Write out the data below in full, unchanged, minus the images.

• **Data for this exercise**:
——

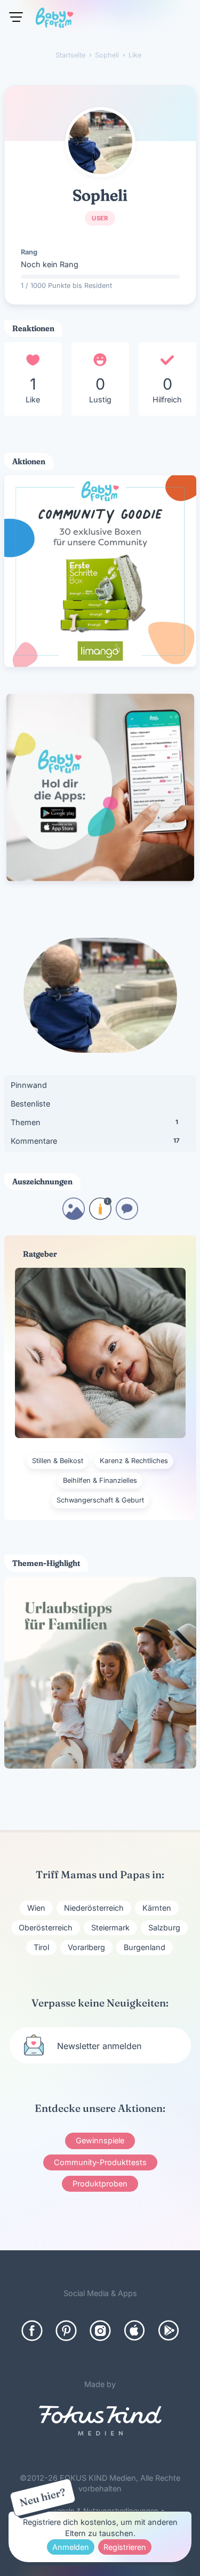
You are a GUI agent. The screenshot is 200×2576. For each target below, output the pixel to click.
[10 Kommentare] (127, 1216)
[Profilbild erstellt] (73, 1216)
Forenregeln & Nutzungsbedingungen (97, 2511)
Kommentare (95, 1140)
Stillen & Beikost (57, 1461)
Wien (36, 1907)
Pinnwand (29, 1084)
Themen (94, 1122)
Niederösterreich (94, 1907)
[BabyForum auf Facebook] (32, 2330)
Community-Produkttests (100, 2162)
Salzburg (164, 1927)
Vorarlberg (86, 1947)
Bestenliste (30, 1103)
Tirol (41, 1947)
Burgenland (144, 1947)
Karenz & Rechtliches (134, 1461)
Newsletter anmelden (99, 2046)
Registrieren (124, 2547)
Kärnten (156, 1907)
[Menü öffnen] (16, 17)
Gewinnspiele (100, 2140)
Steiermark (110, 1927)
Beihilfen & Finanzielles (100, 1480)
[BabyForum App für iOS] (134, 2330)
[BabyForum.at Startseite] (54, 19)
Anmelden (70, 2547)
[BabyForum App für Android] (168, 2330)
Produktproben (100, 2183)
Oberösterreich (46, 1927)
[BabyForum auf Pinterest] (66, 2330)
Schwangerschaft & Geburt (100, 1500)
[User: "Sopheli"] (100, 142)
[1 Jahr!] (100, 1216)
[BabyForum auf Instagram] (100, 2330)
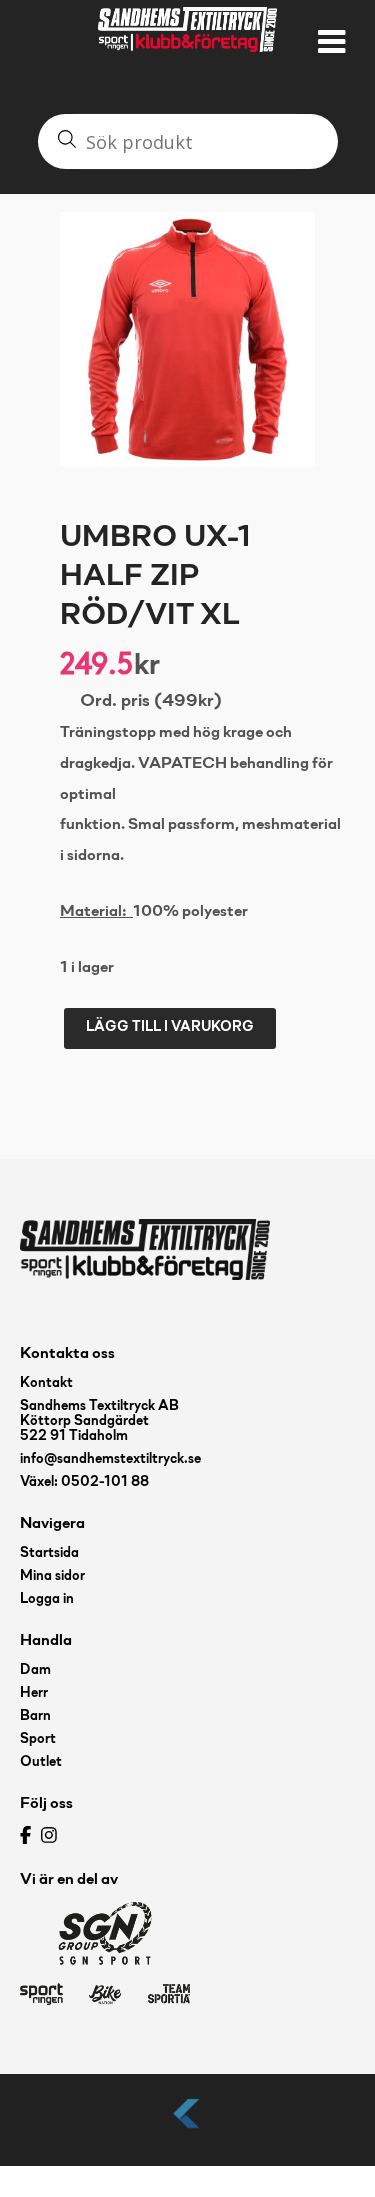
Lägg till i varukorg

——

• **Solution to the exercise**:
You are a GUI agent. The screenshot is 200×2576. For each target below, output the pixel to click.
[10 Kommentare] (127, 1216)
[Profilbild erstellt] (73, 1216)
Forenregeln & Nutzungsbedingungen (97, 2511)
Kommentare (95, 1140)
Stillen & Beikost (57, 1461)
Wien (36, 1907)
Pinnwand (29, 1084)
Themen (94, 1122)
Niederösterreich (94, 1907)
[BabyForum auf Facebook] (32, 2330)
Community-Produkttests (100, 2162)
Salzburg (164, 1927)
Vorarlberg (86, 1947)
Bestenliste (30, 1103)
Tirol (41, 1947)
Burgenland (144, 1947)
Karenz & Rechtliches (134, 1461)
Newsletter anmelden (99, 2046)
Registrieren (124, 2547)
Kärnten (156, 1907)
[Menü öffnen] (16, 17)
Gewinnspiele (100, 2140)
Steiermark (110, 1927)
Beihilfen & Finanzielles (100, 1480)
[BabyForum App für iOS] (134, 2330)
[BabyForum.at Startseite] (54, 19)
Anmelden (70, 2547)
[BabyForum App für Android] (168, 2330)
Produktproben (100, 2183)
Oberösterreich (46, 1927)
[BabyForum auf Pinterest] (66, 2330)
Schwangerschaft & Geburt (100, 1500)
[User: "Sopheli"] (100, 142)
[1 Jahr!] (100, 1216)
[BabyForum auf Instagram] (100, 2330)
Lägg till i varukorg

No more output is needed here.